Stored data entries
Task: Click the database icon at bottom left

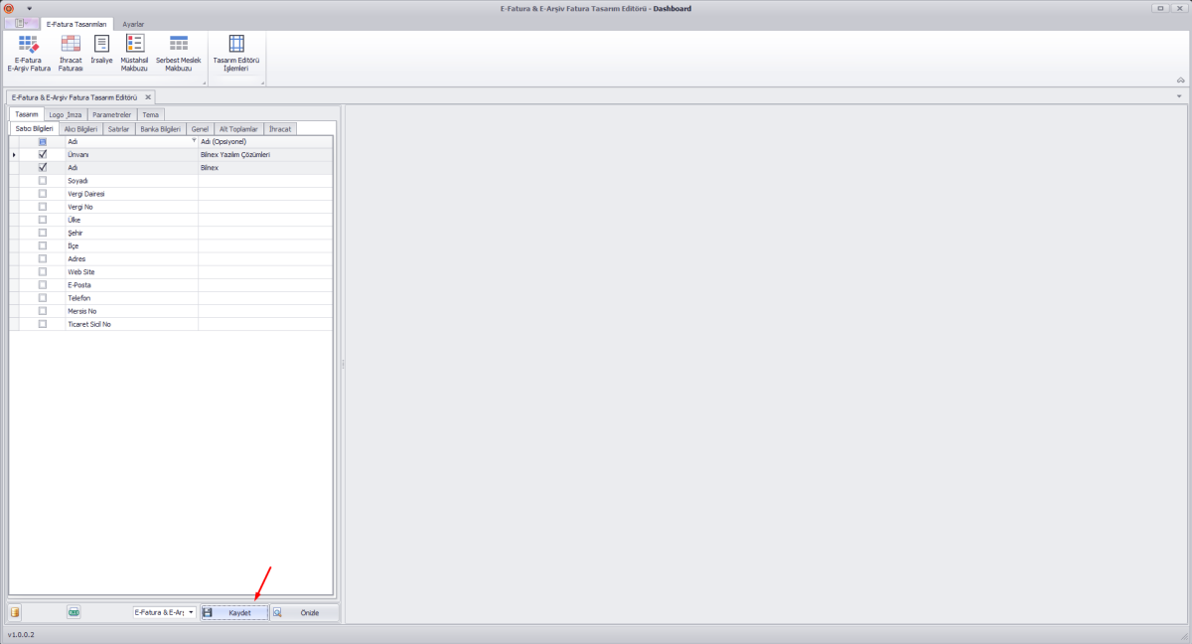Action: click(15, 612)
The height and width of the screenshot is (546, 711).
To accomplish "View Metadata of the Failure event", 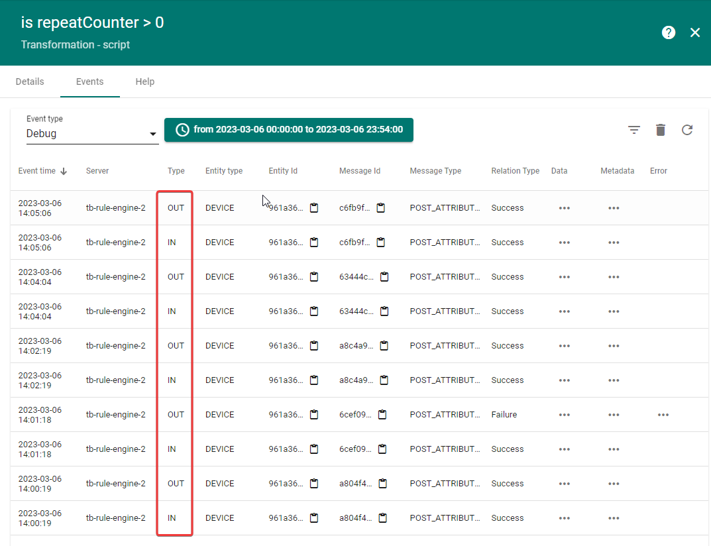I will pyautogui.click(x=613, y=414).
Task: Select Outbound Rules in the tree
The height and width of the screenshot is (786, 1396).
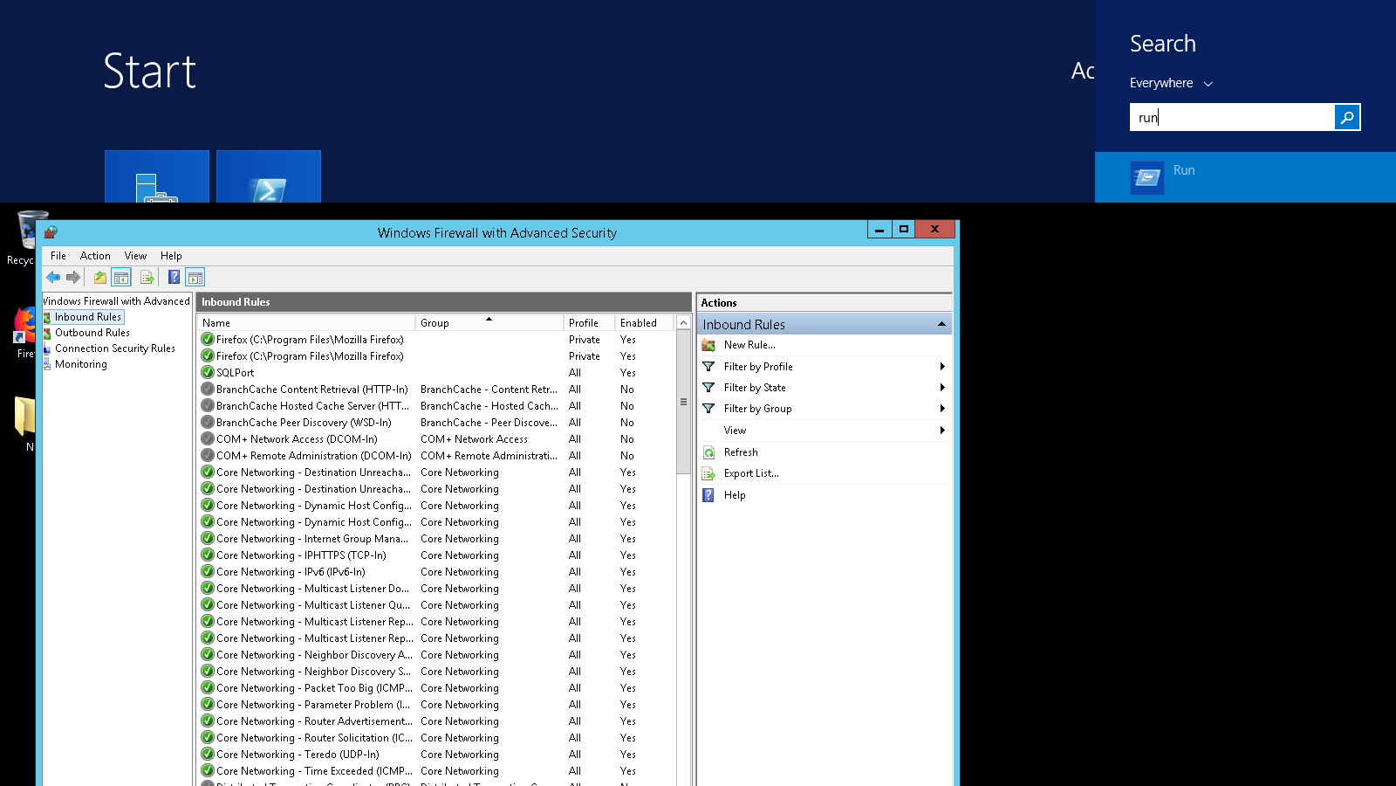Action: (x=92, y=333)

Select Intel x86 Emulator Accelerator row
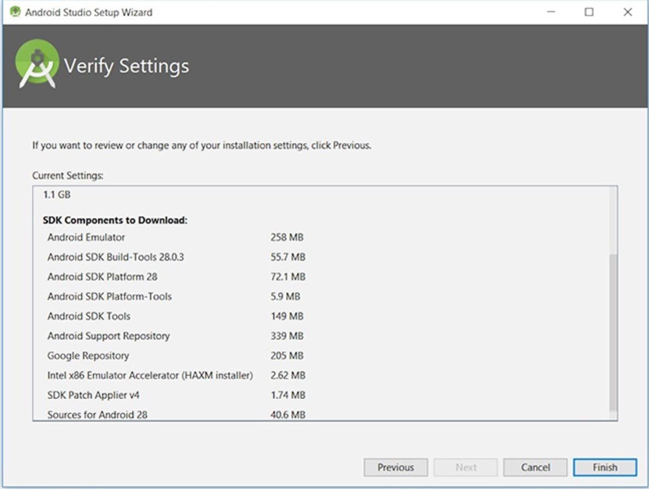(x=150, y=375)
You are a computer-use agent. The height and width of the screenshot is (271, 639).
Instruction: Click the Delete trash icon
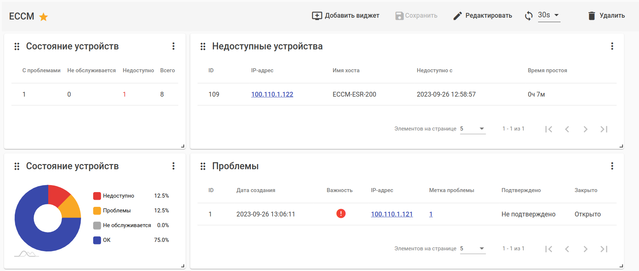(591, 15)
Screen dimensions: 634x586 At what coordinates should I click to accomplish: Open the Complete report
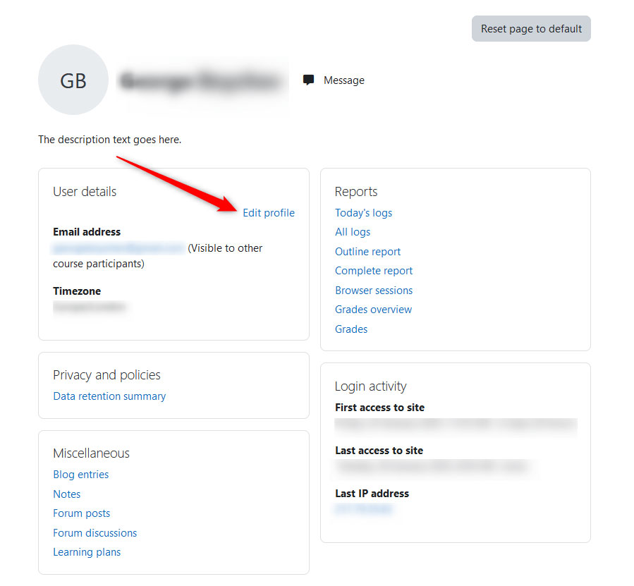click(374, 270)
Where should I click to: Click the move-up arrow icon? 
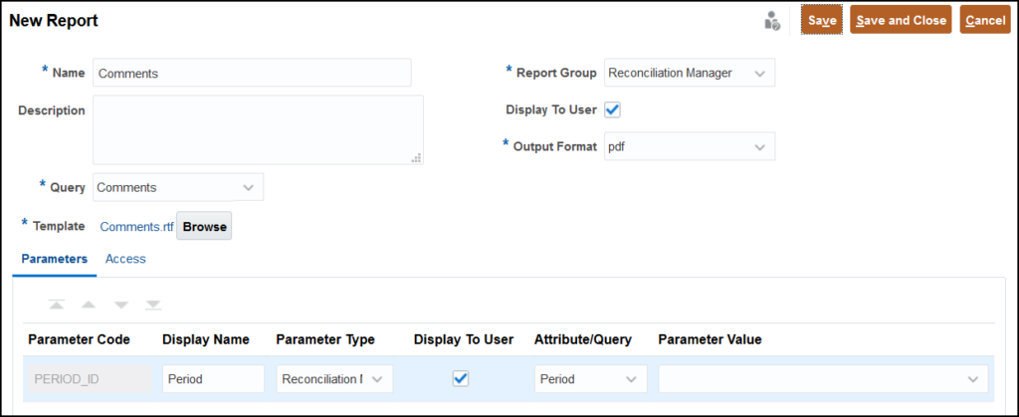(x=89, y=305)
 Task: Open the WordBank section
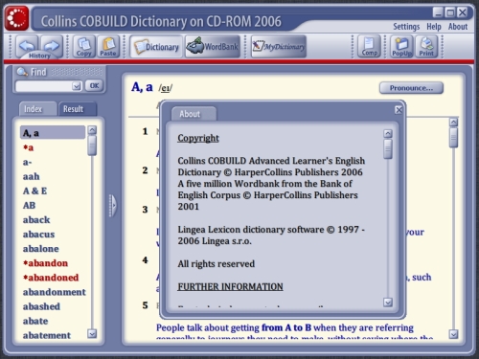point(213,47)
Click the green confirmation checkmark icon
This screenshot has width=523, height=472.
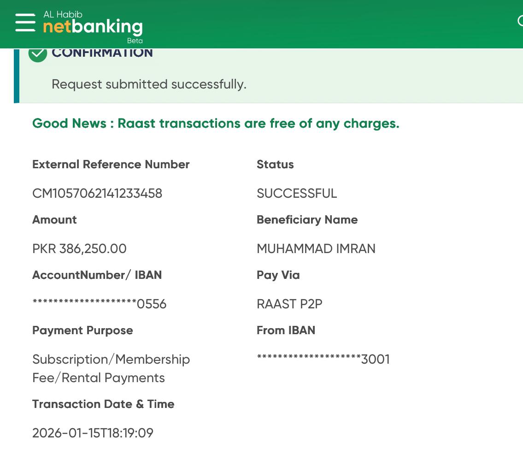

Problem statement: A picture must not appear in the copy. Transcribe exactly the lines from the one with "Where should I" through the final line of the entries, both included, and no more.

Expected output:
Where should I click to: Click the move-up arrow icon? 
(x=89, y=305)
 Task: Open the WordBank section
point(213,47)
Click the green confirmation checkmark icon
This screenshot has width=523, height=472.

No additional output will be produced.